● Exercise description: Below are the records. State how many of their lines hold the word "search", and add nothing else.

#### Entries shown ####

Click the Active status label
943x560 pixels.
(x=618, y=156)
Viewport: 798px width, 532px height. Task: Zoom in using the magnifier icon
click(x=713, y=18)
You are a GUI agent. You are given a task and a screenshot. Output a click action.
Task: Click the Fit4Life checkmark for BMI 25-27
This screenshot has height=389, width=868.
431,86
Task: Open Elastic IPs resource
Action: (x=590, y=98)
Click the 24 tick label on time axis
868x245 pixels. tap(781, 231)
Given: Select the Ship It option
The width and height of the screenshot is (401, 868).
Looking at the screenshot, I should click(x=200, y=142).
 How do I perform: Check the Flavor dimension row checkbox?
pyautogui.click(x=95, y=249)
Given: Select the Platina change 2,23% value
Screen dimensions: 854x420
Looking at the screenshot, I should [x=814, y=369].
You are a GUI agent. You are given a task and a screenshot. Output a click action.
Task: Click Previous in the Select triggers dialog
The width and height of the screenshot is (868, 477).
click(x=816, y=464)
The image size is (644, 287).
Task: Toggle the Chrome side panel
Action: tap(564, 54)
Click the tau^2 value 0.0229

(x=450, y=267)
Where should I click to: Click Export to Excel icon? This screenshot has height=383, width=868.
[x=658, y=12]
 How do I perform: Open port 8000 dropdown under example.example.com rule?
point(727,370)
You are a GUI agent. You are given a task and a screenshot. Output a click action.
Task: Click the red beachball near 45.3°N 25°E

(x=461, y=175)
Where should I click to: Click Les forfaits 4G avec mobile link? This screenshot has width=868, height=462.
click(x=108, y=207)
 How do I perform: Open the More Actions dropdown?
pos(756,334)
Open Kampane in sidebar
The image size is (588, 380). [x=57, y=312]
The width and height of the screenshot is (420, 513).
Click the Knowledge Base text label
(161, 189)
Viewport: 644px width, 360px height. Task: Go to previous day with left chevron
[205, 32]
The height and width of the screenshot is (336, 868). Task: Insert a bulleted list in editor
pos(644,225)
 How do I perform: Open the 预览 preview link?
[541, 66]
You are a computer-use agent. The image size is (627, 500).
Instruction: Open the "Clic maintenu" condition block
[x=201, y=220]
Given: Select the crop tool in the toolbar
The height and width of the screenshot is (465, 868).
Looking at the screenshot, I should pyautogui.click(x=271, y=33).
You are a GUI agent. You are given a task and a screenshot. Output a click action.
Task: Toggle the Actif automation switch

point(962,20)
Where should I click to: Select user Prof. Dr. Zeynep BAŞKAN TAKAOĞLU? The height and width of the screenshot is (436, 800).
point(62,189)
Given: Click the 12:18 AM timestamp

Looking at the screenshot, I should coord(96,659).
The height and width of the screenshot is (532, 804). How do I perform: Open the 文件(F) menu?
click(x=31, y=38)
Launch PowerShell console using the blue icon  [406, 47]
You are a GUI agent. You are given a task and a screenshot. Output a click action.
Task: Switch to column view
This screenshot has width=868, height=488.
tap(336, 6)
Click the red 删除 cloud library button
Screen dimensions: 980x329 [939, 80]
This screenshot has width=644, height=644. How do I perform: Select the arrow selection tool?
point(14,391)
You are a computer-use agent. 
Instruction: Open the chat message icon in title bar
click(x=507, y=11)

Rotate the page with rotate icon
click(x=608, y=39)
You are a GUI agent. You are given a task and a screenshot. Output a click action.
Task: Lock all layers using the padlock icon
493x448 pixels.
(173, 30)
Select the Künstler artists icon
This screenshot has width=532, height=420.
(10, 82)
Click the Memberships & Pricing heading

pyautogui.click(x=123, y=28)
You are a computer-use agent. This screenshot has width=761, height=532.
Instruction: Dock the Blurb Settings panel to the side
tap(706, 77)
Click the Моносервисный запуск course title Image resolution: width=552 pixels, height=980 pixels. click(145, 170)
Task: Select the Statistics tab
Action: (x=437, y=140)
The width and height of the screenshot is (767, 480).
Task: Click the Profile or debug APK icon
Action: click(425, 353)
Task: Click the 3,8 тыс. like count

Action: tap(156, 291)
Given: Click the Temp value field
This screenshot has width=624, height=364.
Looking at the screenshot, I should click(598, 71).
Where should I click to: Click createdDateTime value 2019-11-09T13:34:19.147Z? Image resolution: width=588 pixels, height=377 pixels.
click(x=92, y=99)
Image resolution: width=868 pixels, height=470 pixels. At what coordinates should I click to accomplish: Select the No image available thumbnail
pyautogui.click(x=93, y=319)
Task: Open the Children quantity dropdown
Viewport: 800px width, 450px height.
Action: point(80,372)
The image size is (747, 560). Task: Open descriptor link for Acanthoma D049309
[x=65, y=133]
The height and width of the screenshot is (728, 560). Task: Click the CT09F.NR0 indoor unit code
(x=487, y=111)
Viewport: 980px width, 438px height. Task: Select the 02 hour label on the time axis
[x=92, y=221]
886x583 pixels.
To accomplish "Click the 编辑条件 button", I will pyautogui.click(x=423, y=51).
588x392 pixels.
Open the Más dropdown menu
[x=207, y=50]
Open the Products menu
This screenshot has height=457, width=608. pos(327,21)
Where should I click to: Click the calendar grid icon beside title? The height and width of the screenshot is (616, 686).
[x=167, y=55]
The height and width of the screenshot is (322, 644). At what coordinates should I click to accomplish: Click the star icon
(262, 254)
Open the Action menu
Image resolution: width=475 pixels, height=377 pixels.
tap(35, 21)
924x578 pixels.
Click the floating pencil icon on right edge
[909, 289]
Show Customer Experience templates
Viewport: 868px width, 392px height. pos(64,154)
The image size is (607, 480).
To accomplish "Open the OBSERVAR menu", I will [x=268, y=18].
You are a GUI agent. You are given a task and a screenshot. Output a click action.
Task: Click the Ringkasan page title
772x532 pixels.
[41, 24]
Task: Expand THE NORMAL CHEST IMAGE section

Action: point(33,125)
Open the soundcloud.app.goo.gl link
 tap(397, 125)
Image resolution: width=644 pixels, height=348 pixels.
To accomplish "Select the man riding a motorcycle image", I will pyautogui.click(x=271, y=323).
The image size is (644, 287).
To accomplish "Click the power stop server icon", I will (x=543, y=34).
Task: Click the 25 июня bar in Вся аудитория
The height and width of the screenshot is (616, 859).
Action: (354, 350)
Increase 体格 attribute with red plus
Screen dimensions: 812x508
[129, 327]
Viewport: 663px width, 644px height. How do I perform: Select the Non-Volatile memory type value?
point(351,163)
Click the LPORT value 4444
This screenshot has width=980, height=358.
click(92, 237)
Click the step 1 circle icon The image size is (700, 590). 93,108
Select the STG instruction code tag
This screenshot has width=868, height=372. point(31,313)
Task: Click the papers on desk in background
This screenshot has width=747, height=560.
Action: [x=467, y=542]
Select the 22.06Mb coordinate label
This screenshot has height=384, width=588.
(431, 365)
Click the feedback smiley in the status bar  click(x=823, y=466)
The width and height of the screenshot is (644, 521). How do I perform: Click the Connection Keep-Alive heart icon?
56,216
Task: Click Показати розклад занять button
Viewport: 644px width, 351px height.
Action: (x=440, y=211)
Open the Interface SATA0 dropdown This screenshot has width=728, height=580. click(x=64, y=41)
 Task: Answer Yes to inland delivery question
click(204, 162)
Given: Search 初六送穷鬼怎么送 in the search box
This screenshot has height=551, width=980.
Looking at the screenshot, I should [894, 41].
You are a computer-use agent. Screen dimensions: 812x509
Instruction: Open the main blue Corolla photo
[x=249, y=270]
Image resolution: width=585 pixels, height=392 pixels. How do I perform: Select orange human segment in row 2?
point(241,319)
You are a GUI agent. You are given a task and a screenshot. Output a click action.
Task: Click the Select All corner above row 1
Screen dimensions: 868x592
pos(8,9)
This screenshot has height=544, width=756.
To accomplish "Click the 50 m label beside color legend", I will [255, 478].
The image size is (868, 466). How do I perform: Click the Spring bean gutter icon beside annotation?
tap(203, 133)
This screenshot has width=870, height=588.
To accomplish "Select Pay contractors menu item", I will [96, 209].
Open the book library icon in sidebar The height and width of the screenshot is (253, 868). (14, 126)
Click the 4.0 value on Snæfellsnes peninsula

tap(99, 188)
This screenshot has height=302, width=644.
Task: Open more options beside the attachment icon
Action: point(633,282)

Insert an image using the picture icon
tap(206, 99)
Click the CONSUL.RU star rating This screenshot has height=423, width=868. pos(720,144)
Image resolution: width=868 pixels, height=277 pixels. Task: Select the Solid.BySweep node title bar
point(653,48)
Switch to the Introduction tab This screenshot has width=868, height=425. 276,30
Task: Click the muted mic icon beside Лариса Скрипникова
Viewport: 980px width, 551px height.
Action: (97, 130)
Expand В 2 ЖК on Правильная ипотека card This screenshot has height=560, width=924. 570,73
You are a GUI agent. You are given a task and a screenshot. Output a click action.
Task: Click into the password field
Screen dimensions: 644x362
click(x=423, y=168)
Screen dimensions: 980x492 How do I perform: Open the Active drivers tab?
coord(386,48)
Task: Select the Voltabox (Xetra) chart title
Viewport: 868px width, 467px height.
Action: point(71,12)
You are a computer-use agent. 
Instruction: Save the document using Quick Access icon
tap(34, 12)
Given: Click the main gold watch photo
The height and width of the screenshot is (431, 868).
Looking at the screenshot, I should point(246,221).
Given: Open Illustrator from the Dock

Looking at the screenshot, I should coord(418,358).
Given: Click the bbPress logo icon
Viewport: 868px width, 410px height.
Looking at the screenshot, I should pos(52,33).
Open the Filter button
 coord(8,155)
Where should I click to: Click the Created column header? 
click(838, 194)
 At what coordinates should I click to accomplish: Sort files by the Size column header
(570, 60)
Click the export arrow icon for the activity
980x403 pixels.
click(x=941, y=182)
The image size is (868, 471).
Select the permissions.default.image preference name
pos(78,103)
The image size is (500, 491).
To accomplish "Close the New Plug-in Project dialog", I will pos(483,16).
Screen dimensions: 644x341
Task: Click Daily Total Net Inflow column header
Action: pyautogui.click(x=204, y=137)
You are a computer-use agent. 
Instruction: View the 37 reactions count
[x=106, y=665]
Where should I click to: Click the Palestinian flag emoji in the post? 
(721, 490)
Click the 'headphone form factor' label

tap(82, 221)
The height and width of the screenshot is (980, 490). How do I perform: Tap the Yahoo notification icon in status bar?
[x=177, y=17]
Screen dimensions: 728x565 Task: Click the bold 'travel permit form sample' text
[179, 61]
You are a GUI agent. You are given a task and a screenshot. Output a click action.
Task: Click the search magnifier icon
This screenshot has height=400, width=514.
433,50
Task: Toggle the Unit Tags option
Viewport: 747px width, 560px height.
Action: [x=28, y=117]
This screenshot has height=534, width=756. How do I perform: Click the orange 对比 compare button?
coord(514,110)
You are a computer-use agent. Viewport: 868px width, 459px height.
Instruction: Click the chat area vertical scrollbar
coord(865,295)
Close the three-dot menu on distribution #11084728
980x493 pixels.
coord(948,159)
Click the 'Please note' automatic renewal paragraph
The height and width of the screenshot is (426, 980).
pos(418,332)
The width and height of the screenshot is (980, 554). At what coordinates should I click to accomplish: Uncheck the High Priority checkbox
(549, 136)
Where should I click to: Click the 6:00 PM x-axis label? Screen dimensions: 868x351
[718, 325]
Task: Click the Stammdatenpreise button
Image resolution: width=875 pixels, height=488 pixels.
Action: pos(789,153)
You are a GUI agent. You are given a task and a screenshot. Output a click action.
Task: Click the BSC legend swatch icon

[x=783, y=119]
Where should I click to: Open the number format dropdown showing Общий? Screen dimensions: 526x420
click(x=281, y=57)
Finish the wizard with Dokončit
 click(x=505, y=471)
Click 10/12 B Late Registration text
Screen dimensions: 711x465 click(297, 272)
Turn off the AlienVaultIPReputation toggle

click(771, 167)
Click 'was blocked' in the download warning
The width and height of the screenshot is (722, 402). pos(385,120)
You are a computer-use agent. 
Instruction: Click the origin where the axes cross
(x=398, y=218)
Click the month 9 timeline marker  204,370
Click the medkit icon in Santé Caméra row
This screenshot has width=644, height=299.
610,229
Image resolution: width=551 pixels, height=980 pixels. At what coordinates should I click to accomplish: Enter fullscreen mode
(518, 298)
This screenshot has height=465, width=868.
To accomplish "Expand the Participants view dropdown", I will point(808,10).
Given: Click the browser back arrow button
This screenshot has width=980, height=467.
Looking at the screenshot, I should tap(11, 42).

####

● Problem solution: 2